If renewables policies matter, green jobs in Massachusetts should show it.

Massachusetts upped its installed solar megawatts 30 times over and grew its energy efficiency savings 108 percent from 2007 to 2011, according to a new report that puts the credit on state and local policies. And the result of that success, according to the newest numbers from the Massachusetts Clean Energy Center (MassCEC), is a steady expansion of green jobs.

Massachusetts is the second biggest renewables investor and the highest per-capita investor among U.S. states, and a hotbed of research -- companies in the state have received 17 percent ($62.8 million) of U.S. Department of Energy ARPA-E program funding for potentially transformative energy research.

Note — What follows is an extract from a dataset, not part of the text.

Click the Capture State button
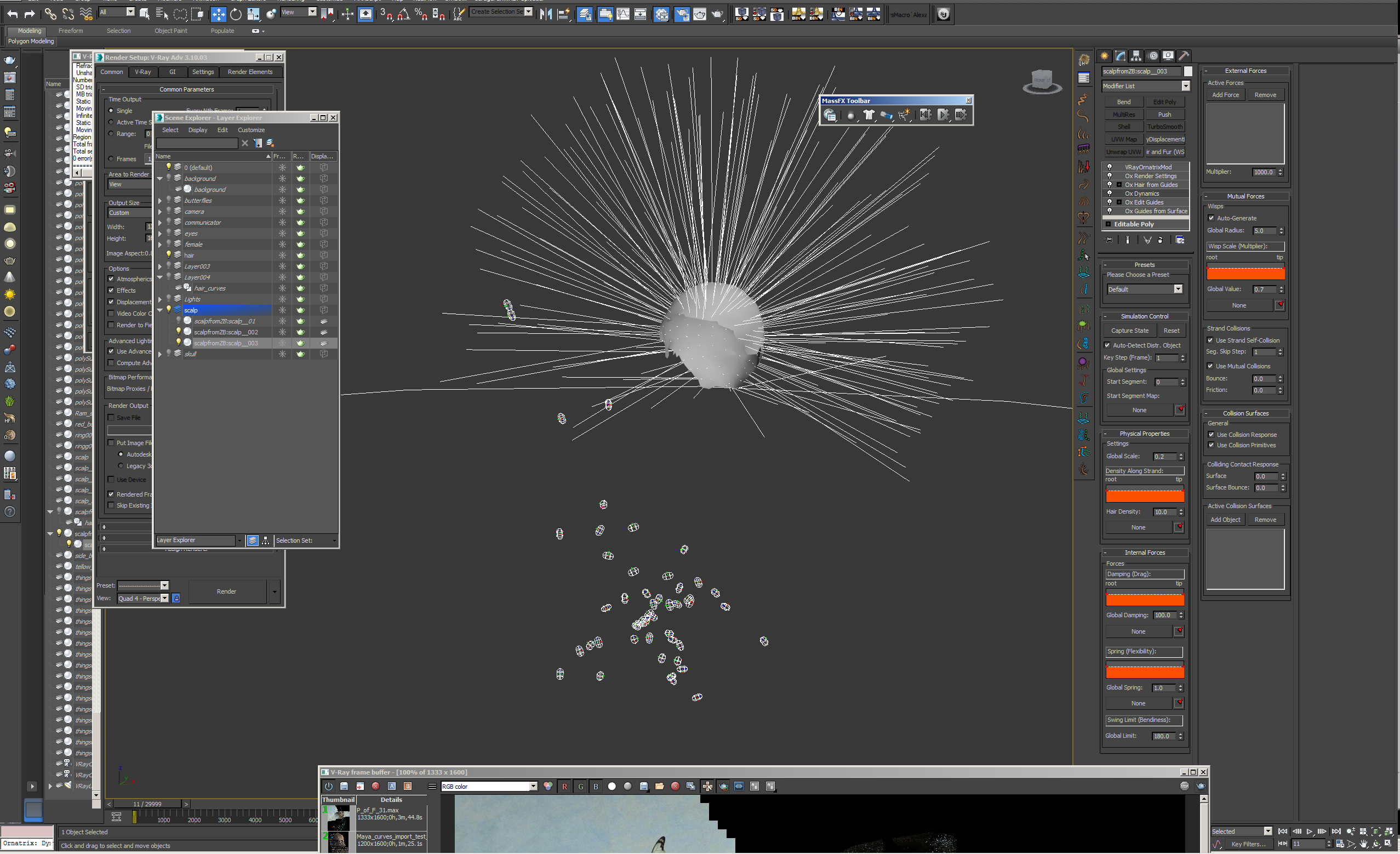Screen dimensions: 1400x854 click(1129, 331)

At the same time, Massachusetts has instituted a range of progressive renewable energy policies. It has a renewable energy standard with a solar carve-out, an energy efficiency resource standard, a solar renewable energy credits (SRECs) market,  an array of tax policies, rebates, streamlined permitting standards, a list of green cities and municipalities, and a PACE provision, just to name the big ones.

This policy push has clearly worked.

In 2011, 4,908 clean energy firms in Massachusetts employed 64,310 clean energy workers. That was 1.5 percent of all the state’s jobs. From 2010 to 2011, green jobs grew at a rate of 6.7 percent, six times faster than the overall economy’s jobs.

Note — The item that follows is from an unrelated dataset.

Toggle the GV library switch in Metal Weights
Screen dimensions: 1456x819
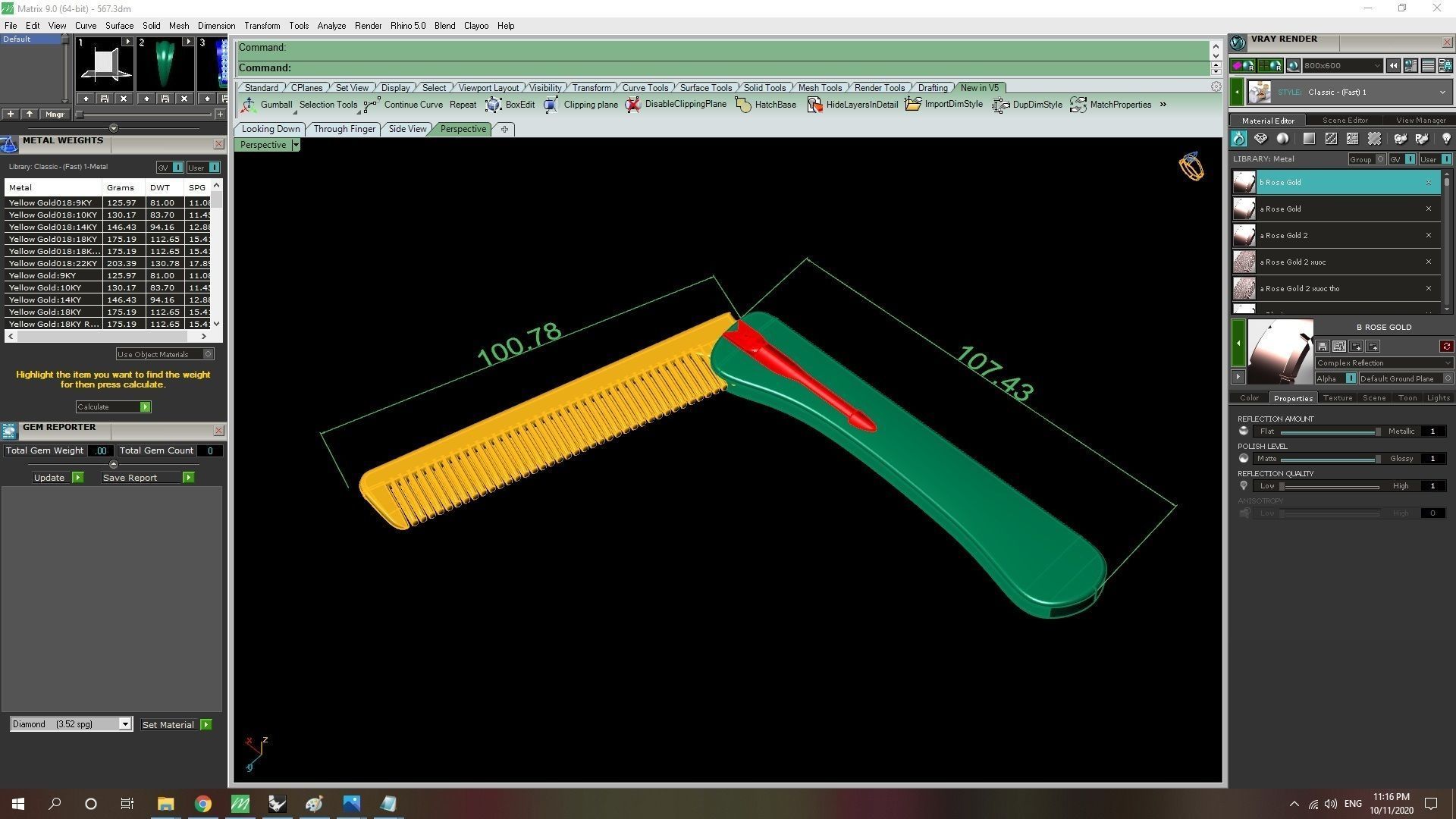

In 2012, despite the still-sluggish economy, those numbers increased: 4,955 firms employed 71,523, 1.7 percent of the state’s jobs. From 2011 to 2012, green jobs grew at a rate of 11.2 percent, ten times faster than the state’s 1.2 percent industrial sector job growth.

The MassCEC defines a clean energy firm as “an employer engaged in whole or in part in providing goods and services related to renewable energy, energy efficiency, alternative transportation, and carbon management.”

The definition of workers in green jobs is employees that are “spending at least a portion of their time supporting the clean energy aspects of their businesses.”

“Employers are also optimistic about their future prospects, anticipating 12.4% growth over the coming 12 months,” the MassCEC reported. And the 2012 numbers are “large enough to warrant considering the clean energy cluster a key sector in Massachusetts.”